▸ WORKING DATA
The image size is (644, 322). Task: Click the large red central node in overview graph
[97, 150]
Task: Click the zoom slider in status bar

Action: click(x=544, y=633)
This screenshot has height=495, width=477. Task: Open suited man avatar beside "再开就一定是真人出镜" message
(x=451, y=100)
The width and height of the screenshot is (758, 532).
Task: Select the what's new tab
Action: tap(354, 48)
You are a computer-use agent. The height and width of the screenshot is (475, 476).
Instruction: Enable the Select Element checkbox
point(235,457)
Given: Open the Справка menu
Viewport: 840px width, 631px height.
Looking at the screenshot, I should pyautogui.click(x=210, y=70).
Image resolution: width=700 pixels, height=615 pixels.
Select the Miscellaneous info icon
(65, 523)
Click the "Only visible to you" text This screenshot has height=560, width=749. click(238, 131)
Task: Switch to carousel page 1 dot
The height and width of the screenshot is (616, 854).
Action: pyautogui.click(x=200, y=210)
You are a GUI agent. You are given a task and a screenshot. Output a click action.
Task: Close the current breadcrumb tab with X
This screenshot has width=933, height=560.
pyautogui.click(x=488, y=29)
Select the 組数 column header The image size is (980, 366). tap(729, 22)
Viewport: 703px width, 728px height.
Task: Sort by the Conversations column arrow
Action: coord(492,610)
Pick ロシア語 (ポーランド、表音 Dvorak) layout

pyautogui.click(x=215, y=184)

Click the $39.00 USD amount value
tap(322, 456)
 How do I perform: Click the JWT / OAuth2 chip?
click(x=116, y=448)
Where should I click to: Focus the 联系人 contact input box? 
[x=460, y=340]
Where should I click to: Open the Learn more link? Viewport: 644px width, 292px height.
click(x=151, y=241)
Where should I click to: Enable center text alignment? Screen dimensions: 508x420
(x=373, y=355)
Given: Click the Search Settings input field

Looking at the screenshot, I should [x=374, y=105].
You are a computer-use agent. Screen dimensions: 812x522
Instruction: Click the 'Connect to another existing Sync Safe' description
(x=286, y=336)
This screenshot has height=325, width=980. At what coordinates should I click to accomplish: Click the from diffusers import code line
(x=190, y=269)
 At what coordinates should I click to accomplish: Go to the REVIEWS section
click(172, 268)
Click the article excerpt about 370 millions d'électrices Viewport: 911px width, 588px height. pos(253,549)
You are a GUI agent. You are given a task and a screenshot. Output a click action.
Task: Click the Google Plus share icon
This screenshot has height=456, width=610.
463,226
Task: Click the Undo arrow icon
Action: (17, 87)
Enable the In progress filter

▸ EXERCISE DESCRIPTION
All entries shown above should be duplicated without a single difference.

▸ TASK SOLUTION
The image size is (644, 322). Task: Click the large red central node in overview graph
[97, 150]
Task: Click the zoom slider in status bar

Action: click(x=544, y=633)
This screenshot has height=495, width=477. Task: Open suited man avatar beside "再开就一定是真人出镜" message
(x=451, y=100)
The width and height of the screenshot is (758, 532).
Task: Select the what's new tab
Action: tap(354, 48)
You are a computer-use agent. The height and width of the screenshot is (475, 476).
Instruction: Enable the Select Element checkbox
point(235,457)
Given: Open the Справка menu
Viewport: 840px width, 631px height.
Looking at the screenshot, I should pyautogui.click(x=210, y=70).
Image resolution: width=700 pixels, height=615 pixels.
Select the Miscellaneous info icon
(65, 523)
Click the "Only visible to you" text This screenshot has height=560, width=749. click(238, 131)
Task: Switch to carousel page 1 dot
The height and width of the screenshot is (616, 854).
Action: pyautogui.click(x=200, y=210)
You are a GUI agent. You are given a task and a screenshot. Output a click action.
Task: Close the current breadcrumb tab with X
This screenshot has width=933, height=560.
pyautogui.click(x=488, y=29)
Select the 組数 column header The image size is (980, 366). tap(729, 22)
Viewport: 703px width, 728px height.
Task: Sort by the Conversations column arrow
Action: coord(492,610)
Pick ロシア語 (ポーランド、表音 Dvorak) layout

pyautogui.click(x=215, y=184)

Click the $39.00 USD amount value
tap(322, 456)
 How do I perform: Click the JWT / OAuth2 chip?
click(x=116, y=448)
Where should I click to: Focus the 联系人 contact input box? 
[x=460, y=340]
Where should I click to: Open the Learn more link? Viewport: 644px width, 292px height.
click(x=151, y=241)
Where should I click to: Enable center text alignment? Screen dimensions: 508x420
(x=373, y=355)
Given: Click the Search Settings input field

Looking at the screenshot, I should [x=374, y=105].
You are a computer-use agent. Screen dimensions: 812x522
Instruction: Click the 'Connect to another existing Sync Safe' description
(x=286, y=336)
This screenshot has height=325, width=980. At what coordinates should I click to accomplish: Click the from diffusers import code line
(x=190, y=269)
 At what coordinates should I click to accomplish: Go to the REVIEWS section
click(172, 268)
Click the article excerpt about 370 millions d'électrices Viewport: 911px width, 588px height. pos(253,549)
You are a GUI agent. You are given a task and a screenshot. Output a click action.
Task: Click the Google Plus share icon
This screenshot has height=456, width=610.
463,226
Task: Click the Undo arrow icon
Action: (17, 87)
Enable the In progress filter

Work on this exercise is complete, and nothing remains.